内胚葉分化モニタリングキット
ES/iPS Differentiation Monitoring Kit - Human Endoderm
ES/iPS Differentiation Monitoring Kit - Mouse Endoderm

　胚性幹細胞または多能性幹細胞（ES/iPS細胞）は、三胚葉（内胚葉・中胚葉・外胚葉）を経由し、あらゆる細胞に分化できるため再生医療の実用化において注目されています。三胚葉のなかでも内胚葉は、膵臓や肝臓といった人にとって重要な機能をもつ臓器へと分化する分岐点に位置するため、効率的な分化誘導が必要であり、分化度の確認は不可欠です。分化度の確認には、指標となる mRNA や細胞内タンパク質の発現量を一定期間ごとに測定し、それらの発現量の変化で判断するため一部の培養細胞を破壊する必要がありました。
　本キットは細胞を使用せず、培養上清を測定することで分化度の確認ができます。本キットの原理は分化した内胚葉由来細胞から培養上清に分泌される Cerberus 1 タンパク質を ELISA（enzyme-linked immunosorbent assay）法により検出するものです。
　マウス ES 細胞を内胚葉へ分化した場合、Cerberus 1 は内胚葉マーカーとして用いられる Sox17（Sry-box containing gene 17）と遺伝子発現レベルにてほぼ同時期に発現し、培養上清中に分泌された Cerberus 1 量も分化日数に比例して増化します（Fig. 1）。これらは内胚葉細胞表面マーカーである Cxcr4（C-X-C chemokine receptor type 4）、ECD（E-Cadherin）二重陽性細胞の割合と相関することが確認されています^※）。またヒト iPS 細胞を用いた内胚葉への分化においても、培養上清中の Cerberus 1 分泌量は内胚葉マーカーである Sox17、Foxa2（Forkhead box protein A2）二重陽性細胞数と相関します（Fig. 2）。
　このように培養上清中の Cerberus 1 を測定することで、内胚葉細胞の分化度を確認することができます。測定には培養した上清を用いるため、細胞を継続培養しながら分化の状態をモニターすることが可能です。また、一度に多検体の測定に用いることができるので、分化誘導剤などの薬剤スクリーニングにも有用だと考えられます。ヒト用、マウス用の 2 種類のキットをご用意しております。
　尚、分化誘導法、細胞密度により Cerberus 1 量と内胚葉の割合は異なる場合がございます。

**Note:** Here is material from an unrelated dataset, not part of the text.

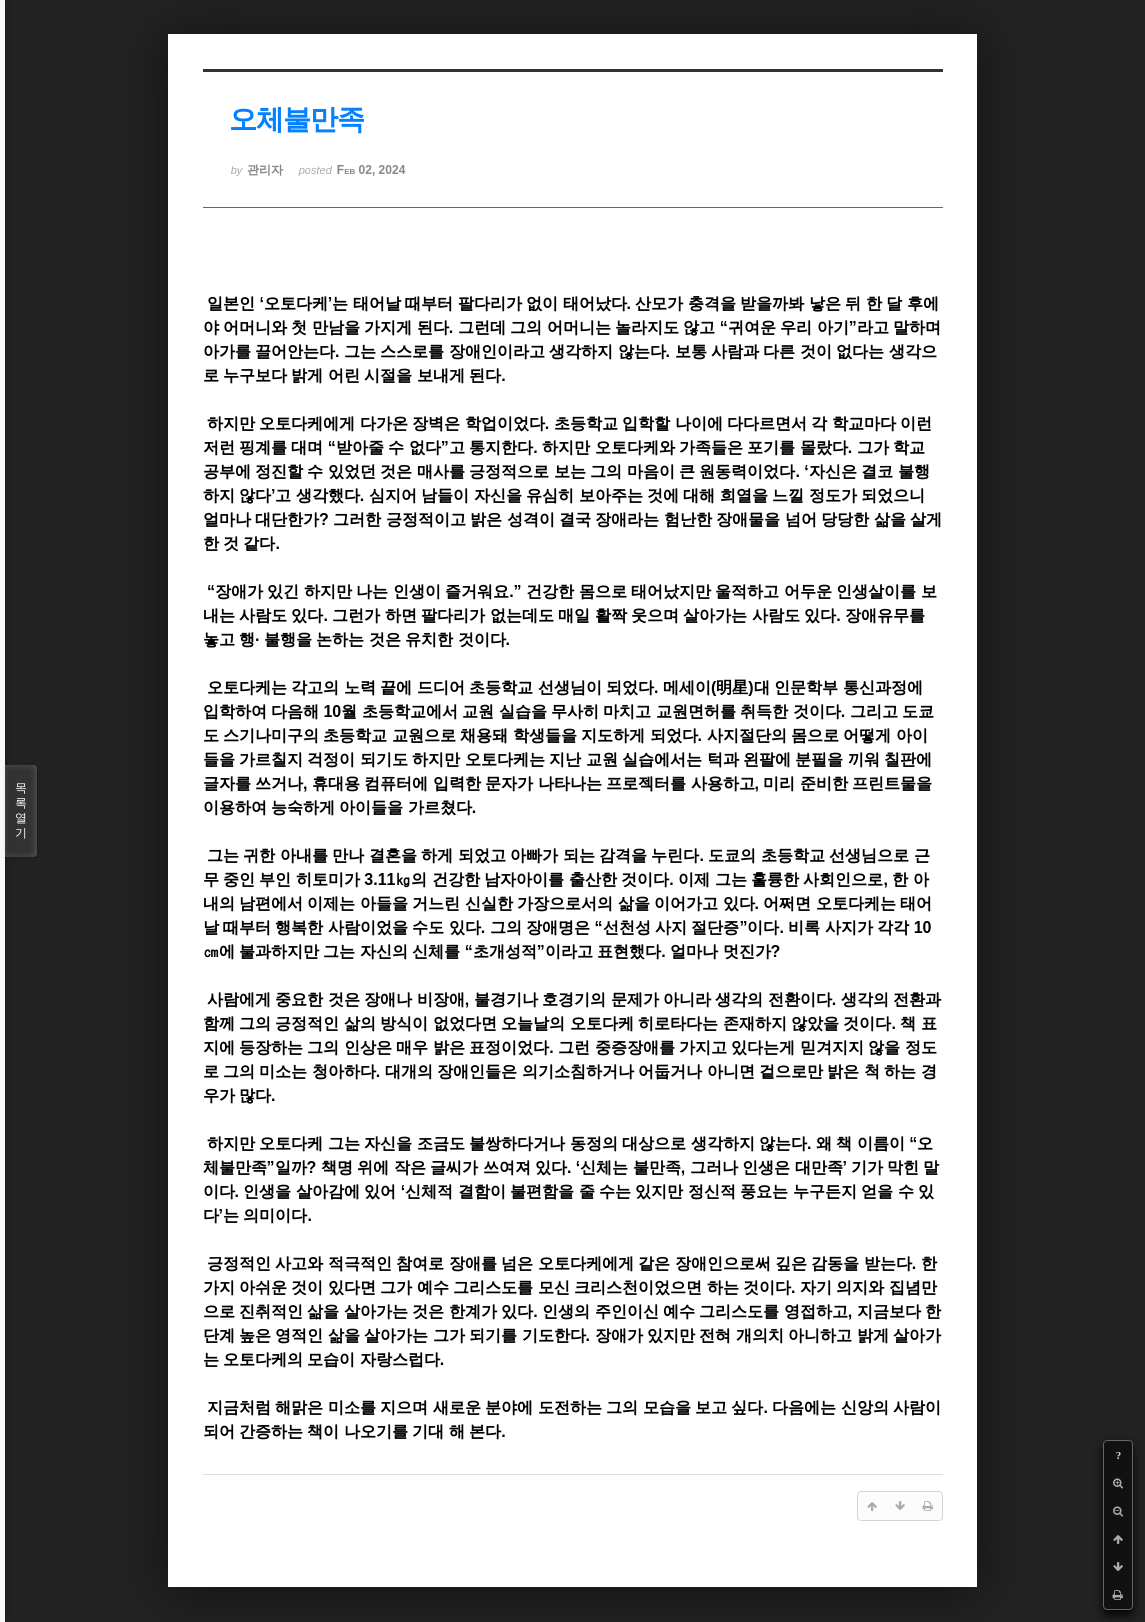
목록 (21, 811)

※本製品は熊本大学発生医学研究所　粂昭苑教授・白木助教・坂野特任助教との共同研究成果です。詳細は以下の論文をご参照ください。

H. Iwashita, et al., “Secreted Cerberus1 as a marker for quantification of definitive endoderm differentiation of the pluripotent stem cells”, PloS ONE., 2013, 8（5）, e64291.